Yeah, #MeToo.

This is me in my senior year of college, wearing the shorts that "invited" the incident I found myself in over a year before.

It's almost two years to the day that I was violated by someone I'd been instructed to trust. In late September, I was a junior in college, and was in charge of distributing boxes across campus for a school supply drive. On this particular day, Virginia was still very hot, so I wore a pair of cut-off shorts as I shuffled from dorm to dorm to complete my task.


I walked into one of the male dorms, waved to the boys I knew, had a chat with the RA on desk, left a box outside of the office door, and prepared to leave when I was stopped by the dorm director. I won't go into details about this man, but his deviant sexual past preceded him, so I was already wary of having any type of conversation. I knew that he would walk into his residents' rooms unannounced, and that he had a bad habit of touching or commenting on the bodies of those young men left in his care. By all accounts, the guy was a creep. Even still, that didn't prepare me for what would happen next. 

Holding a box almost as big as me as I waited for him to speak, the dorm director walked a circle around me, looking me up and down. Confused, I stared at him as if to say, "Can I help you???" He responded by grabbing a belt loop on the back of my shorts, pulling me close and saying, "Who you got them thighs out for, girl?" 

Why would he ask me a question like that? I was 19, a month shy of my 20th birthday. I'd had a long afternoon in the sweltering heat. I only liked one boy, and I didn't want him to see me all sweaty like that. So who did I have my thighs out for? Nobody - certainly not a middle-aged dorm director.


Infographic reads "The majority of sexual assault victims are under 30." Statistic is broken down into five age groups. 15% of sexual violence victims are 12-17, 54% of victims are 18-34, 28% of victims are 35-64, and 3% are 65+.
For more statistics on sexual assault, click here.

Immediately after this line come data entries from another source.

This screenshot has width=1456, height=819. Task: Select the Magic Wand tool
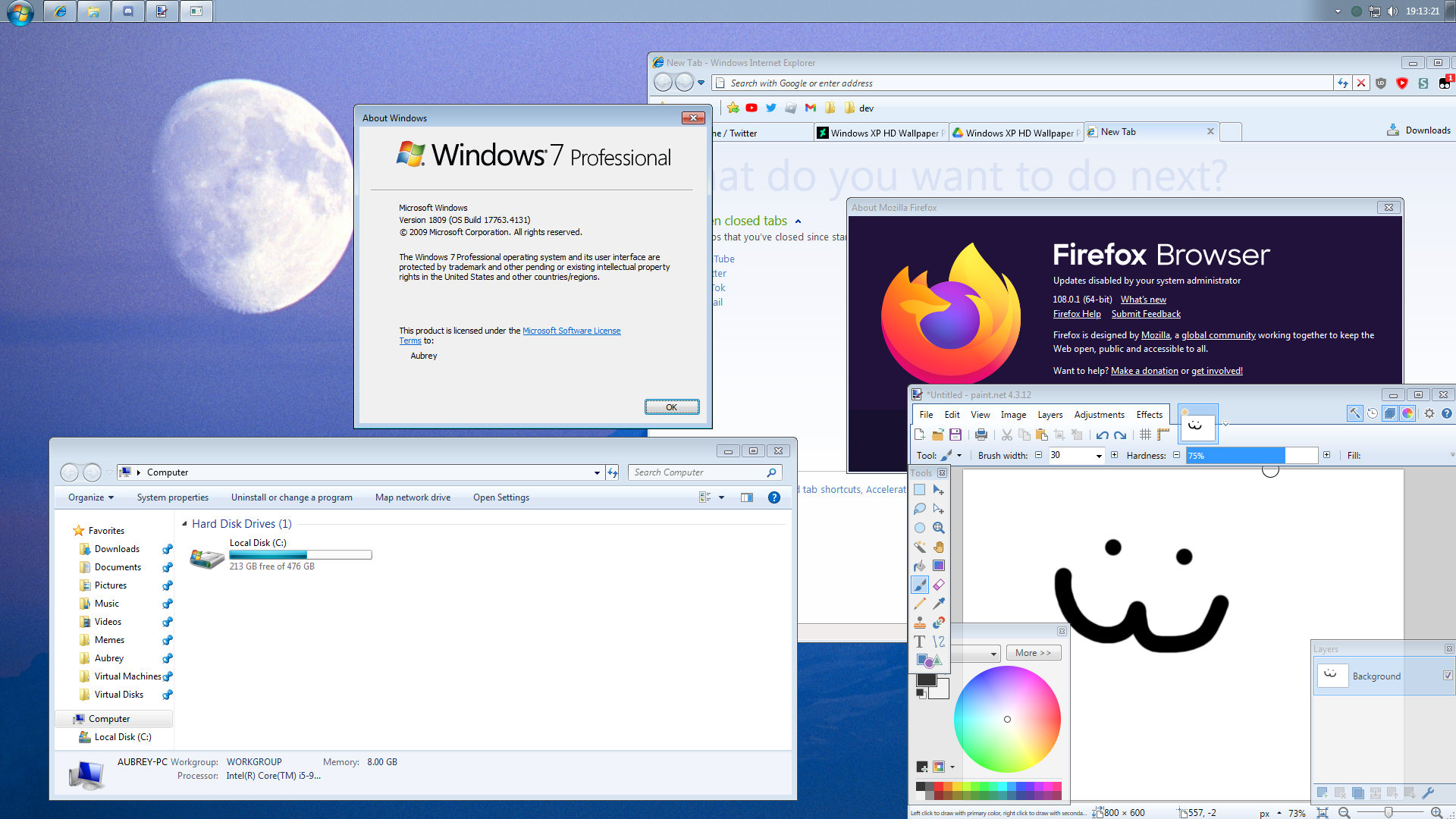[x=920, y=547]
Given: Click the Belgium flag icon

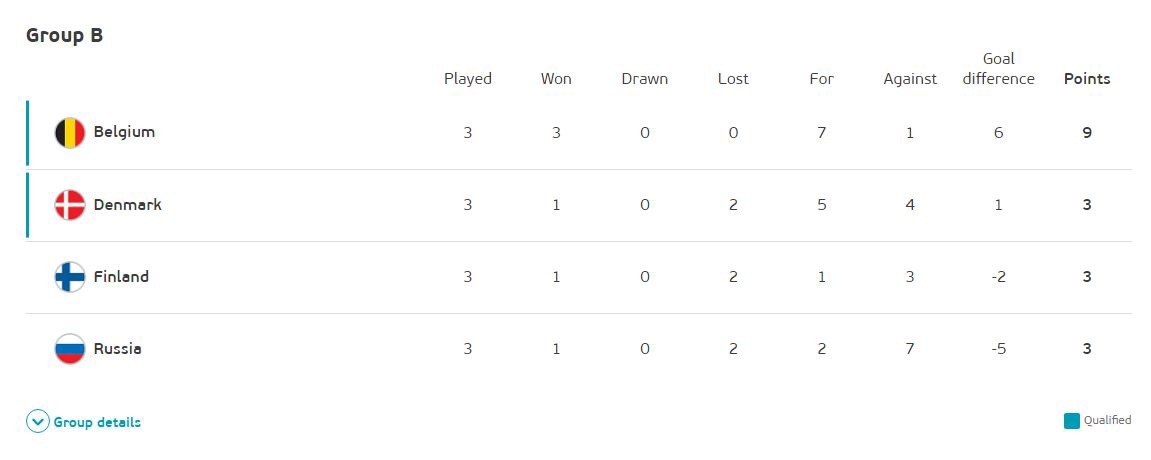Looking at the screenshot, I should click(x=69, y=133).
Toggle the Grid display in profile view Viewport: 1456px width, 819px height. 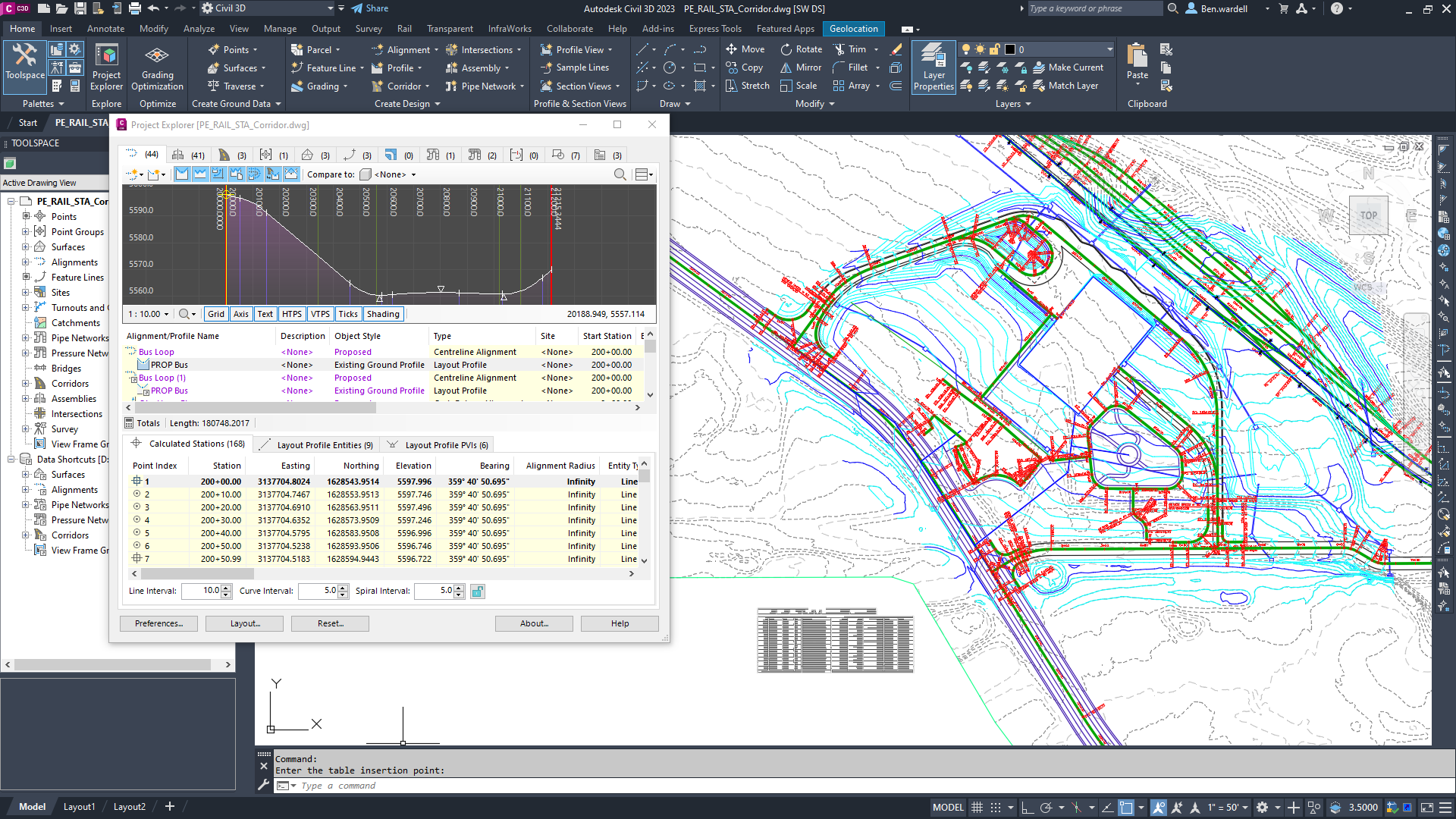pyautogui.click(x=216, y=314)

He licked his lips and let me go, laughing, like this was something we did every day. Without waiting to see what he might say next, I hoisted the box up higher and dashed out of the front door. He called out after me, but I wasn't listening to what he said.



...

I've been used to being harassed by older boys and men since before I reached puberty; it's a reality that many girls, especially black ones, face. However, that was the first time a grown man had ACTUALLY touched me in a way that made me feel totally unsafe. What gives someone that type of audacity? 

It was only when I got older that I thought, these boys and men don't exist outside of family structures - they're our fathers and brothers and cousins and uncles. Sometimes it's not just men - they're our mothers and sisters and aunts, too. Do they do all of their harm outside, or do they take it home?


...

I know what some of you might be thinking: "The dorm director was just playing around, he didn't mean to scare you!" or "But you didn't get raped, so what are you complaining for?" or my favorite, "Every girl has a #MeToo story nowadays." All I can say is, you don't know what it's like until it happens to you. 

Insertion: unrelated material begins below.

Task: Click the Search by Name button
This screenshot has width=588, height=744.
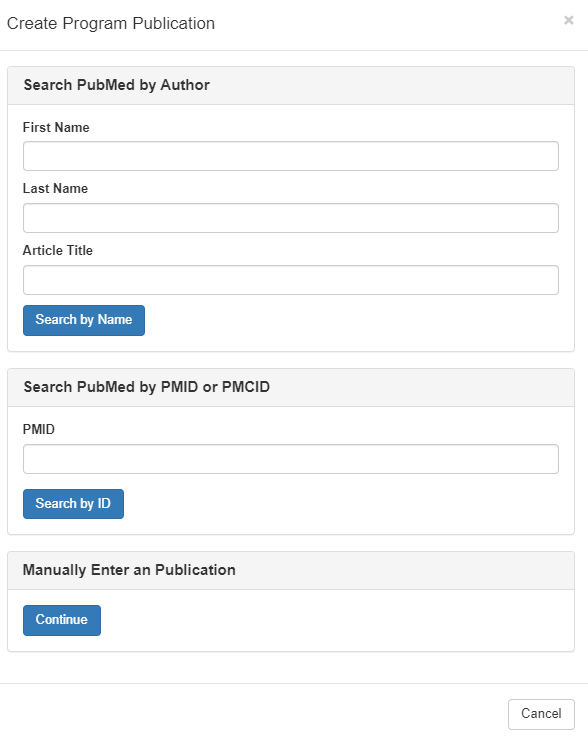Action: tap(84, 320)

Even if the dorm director was "just playing around", what part of his statement was appropriate to deliver to me? How was he entitled to grab onto me and comment on my body? Even if I wasn't raped, considering the adverse effects it has had on my self esteem and professional relationships with older men, imagine just how bad it could be if I had been raped. Even if every girl has a #MeToo story, doesn't that say more about the fact that our society is totally unsafe and complicit in this type of behavior?

Two years ago, almost to the day, I was just a kid trying to do some community service on campus. Following the dorm director incident, I held overwhelming contempt for older men who showed me too much attention, but would go as far as playing into their games to reverse the role of who's in charge. 

As late as this summer I've begun to re-frame my way of assessing the motives of men around me, and have found lots of them to be very kind. I'm grateful to those men, because only the Lord knows where I'd be if anyone intended me harm. 

Two years later, and I don't regret not filing a report because I know it would either cause more trouble than it was worth, or fall on deaf ears, and both would've broken my heart. I know my alma mater, and I know their priorities; the violation I suffered simply wouldn't make the cut. (#WhyIDidntReport) My only concern is that just because I got away relatively unscathed at 19, doesn't mean that my luck won't run out later. After all, you've seen who's in office these days.